HOUSTON — Imprisoned former Enron chief executive Jeffrey Skilling asked Friday for a new trial, saying the Justice Department used incorrect legal theories and “coercive and abusive tactics” to win a conviction, including threatening witnesses.
Skilling was sentenced last October to more than 24 years in prison for his role in the collapse of Enron Corp., once the nation’s seventh-largest company. He was convicted along with company founder Kenneth Lay on May 25, 2006, on 19 counts of fraud, conspiracy, insider trading and lying to auditors.
Skilling reported to a federal prison in Minnesota in December. Lay died on July 4, 2006, and his convictions were vacated.
Skilling is the highest-ranking executive to be punished for the accounting tricks and shady business deals that led to the loss of thousands of jobs, more than $60 billion in Enron stock value and more than $2 billion in employee pension plans after the company imploded in 2001.
“Profound, inherent weaknesses in the government’s case — not just gaps in its evidentiary proof, but doubts about its basic theories of criminality — motivated the government to resort to novel and incorrect legal theories, demand truncated and unfair trial procedures, and use coercive and abusive tactics,” Skilling’s lead lawyer, Daniel Petrocelli, said in the appeal filed Friday with the 5th U.S. Circuit Court of Appeals in New Orleans.
Justice Department spokesman Dean Boyd said the agency was reviewing the filing and would respond in court.
In the sharply worded, 237-page filing, Petrocelli portrays Skilling not as a villain but as someone who tried to save the company by offering to invest tens of millions of dollars — his entire net worth, effectively — to keep Enron operating “as panicking creditors and traders drained the company of cash in late 2001.”
He says there was no tangible evidence Skilling engaged in criminal misconduct.
The appeal says while former chief financial officer Andrew Fastow’s “secret thievery came publicly to personify the Enron story,” the special team of investigators and prosecutors — appointed by President Bush to investigate the collapse — knew Skilling had nothing to do with Fastow’s embezzlement.
At Lay and Skilling’s trial, Fastow testified that his bosses were aware of fraudulent financial structures engineered by Fastow and his staff.

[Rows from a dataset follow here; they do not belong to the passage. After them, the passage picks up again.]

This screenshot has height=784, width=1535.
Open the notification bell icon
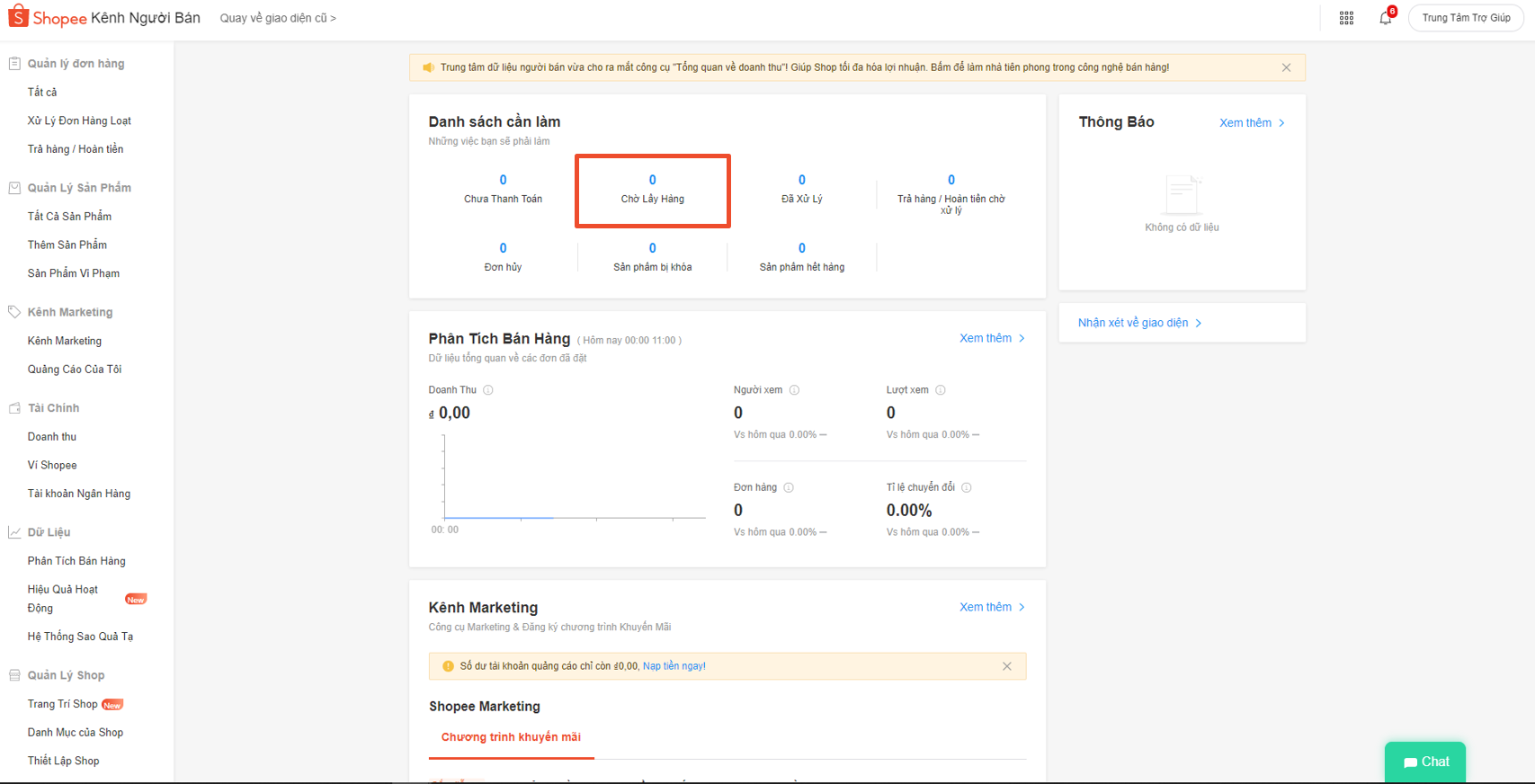click(1385, 18)
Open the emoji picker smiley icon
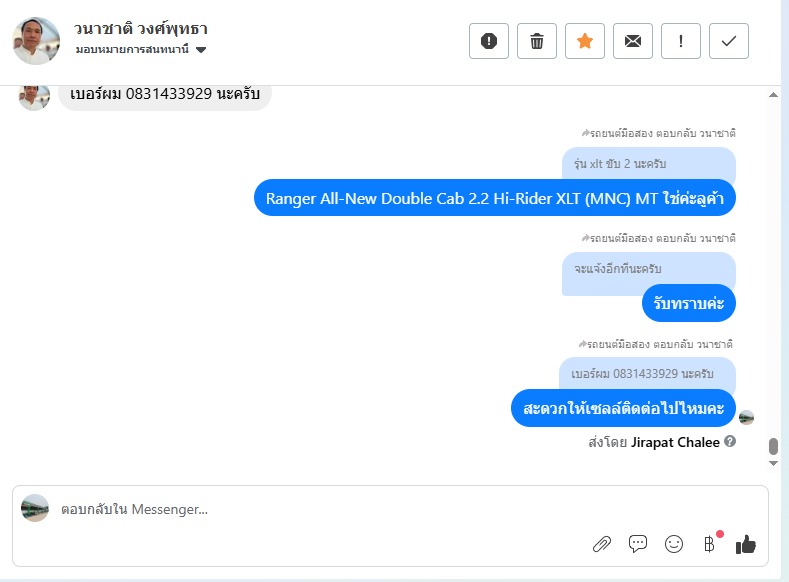This screenshot has width=789, height=582. tap(674, 544)
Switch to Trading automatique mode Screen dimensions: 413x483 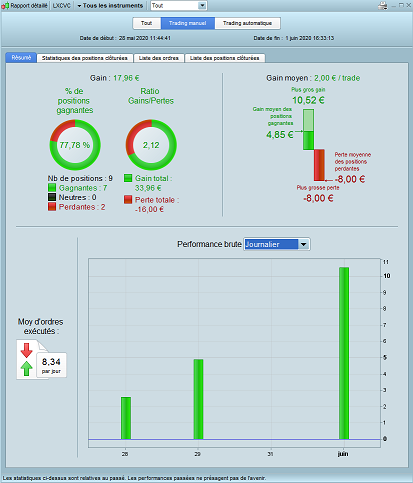point(248,23)
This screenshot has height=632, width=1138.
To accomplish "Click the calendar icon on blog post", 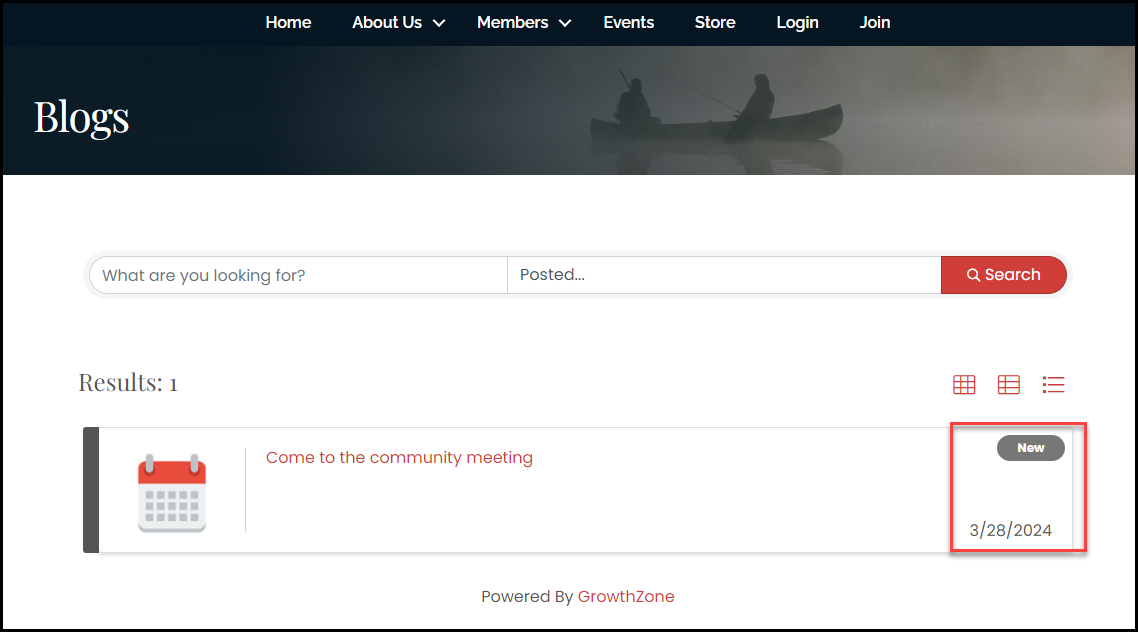I will (171, 492).
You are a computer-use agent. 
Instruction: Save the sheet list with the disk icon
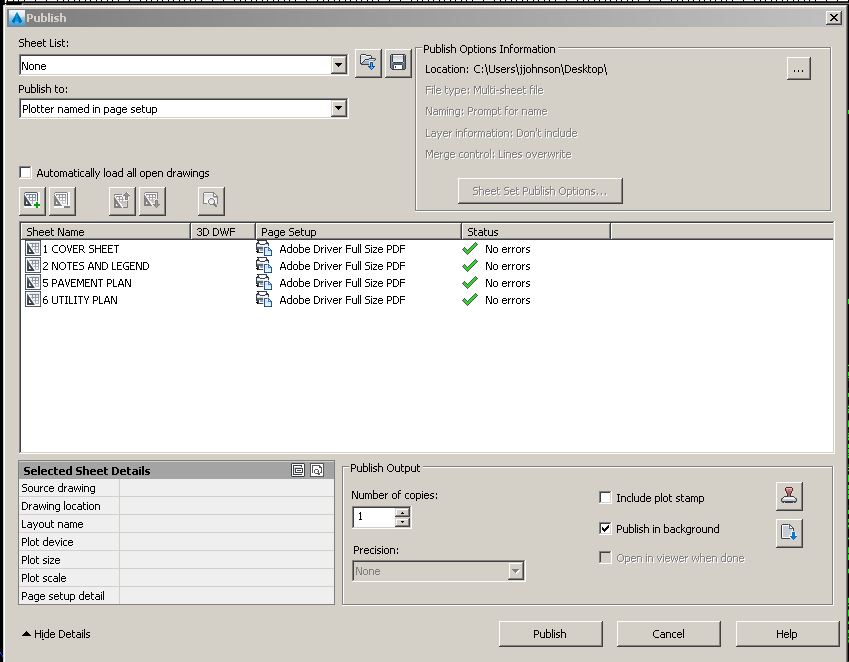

Fastow, considered the mastermind behind financial schemes that doomed Enron, began serving six years in a federal prison in Louisiana late last year.
Given the facts, Petrocelli says in the filing, government prosecutors could indict and prosecute Skilling “only by cutting corners and bending the rules — and that is exactly what happened.”
Specifically, Petrocelli says the legal blunders that led to Skilling’s conviction included the government’s erroneous theory of fraud and jury instructions, the trial court’s decision not to move the proceedings out of Houston and prosecutorial misconduct.
The filing says the government obstructed Skilling’s access to witnesses and documents, coerced and threatened witnesses, secured unlawful plea agreements and destroyed documents, among other missteps.
It says Skilling’s 24-year sentence is four times longer than any other Enron executive, two to three times longer than comparable white-collar defendants and six years longer than the average federal sentence for murder.